Still discovered the hard way that I needed an ergonomic keyboard. I use a kinesis advantage, but frankly a Microsoft one will do. It just needs to be enough.

Also major factor: Switching away from a mouse. Every time I've done full time work at a computer (i.e. when I'm not studying), I got wrist pain.

Switching to a touchpad is tiring for the fingertip, since it's not designed to drag on a surface all day.

But switching to a trackball has been a fantastic choice (six or seven years ago by now - some kind of red Kensington ball). I think there's so much more choice in using a trackball than a mouse or a touchpad, since it can be operated with the fingertip or the hand, and it's trivial to operate it without bending the wrist badly.

I got the ergonomic keyboard before the trackball; but the trackball made an almost instantaneous difference, whereas the keyboard only makes a cumulative difference - nowadays I can use a straight keyboard temporarily (e.g. if I want to go somewhere and use a laptop, I can, even for weeks at a time) but I wouldn't want it fulltime.

2 comments

I had the same experience. After trying Dvorak and Colemak and even stenography for a while I decided it was time to explore more hardware.

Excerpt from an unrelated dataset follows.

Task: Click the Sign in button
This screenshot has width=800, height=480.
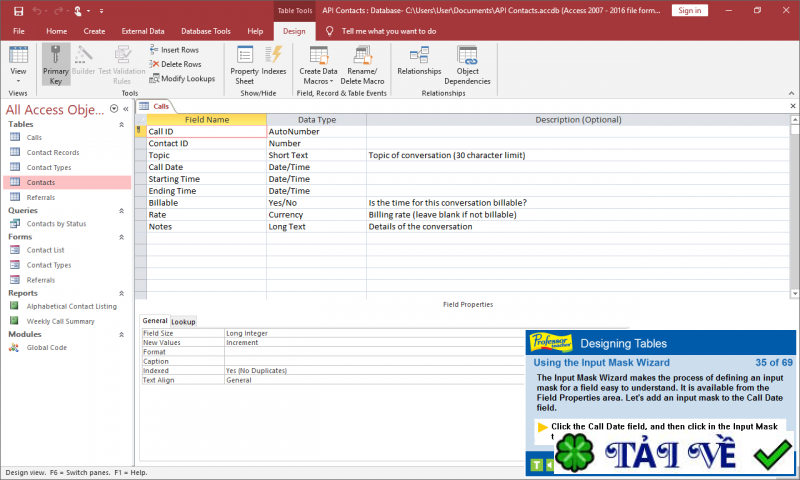Action: click(x=688, y=10)
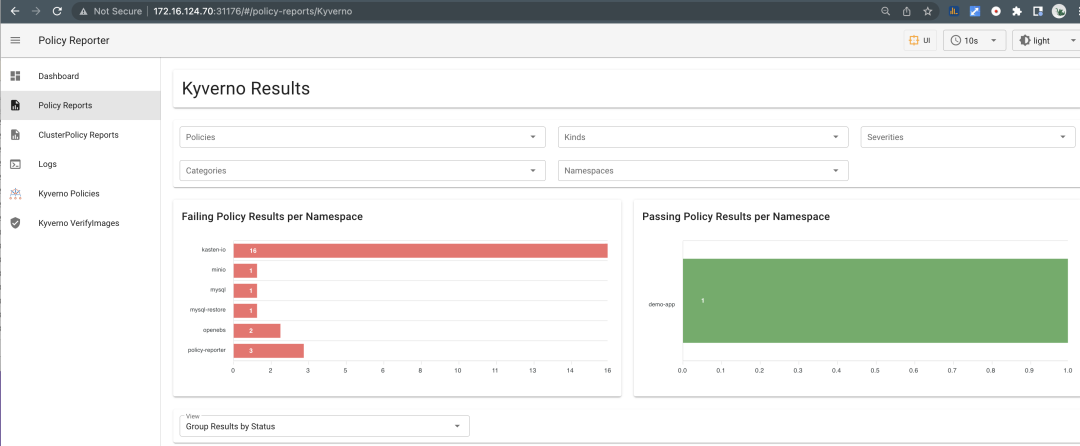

Went from mouse → trackpad → trackball. I tried fingerballs and thumbballs and settled on the Logitech MX Ergo (thumbball). Using the digit with the strongest muscles makes a lot of sense to me, although it helps to have bigger hands.

I wouldn't go back to a trackpad, even with the loss of gestures (I just use keyboard/trackball shortcuts instead), and I wouldn't go back to a mouse — pushing a rock repeatedly to move a pointer around the screen just feels weird to me now, and I notice wrist cramp within an hour.

Similar story with keyboards. I went Apple Magic Wireless → Ergodox EZ → Microsoft Surface Ergo (the default angle works great for me so I don't have to adjust anything and I like the single piece of hardware over the Ergodox; it's easier to move between rooms). I have the Keyboardio Atreus on order and am looking forward to comparing that. It seems like the perfect balance between size, features, hackability, and ergonomics to me.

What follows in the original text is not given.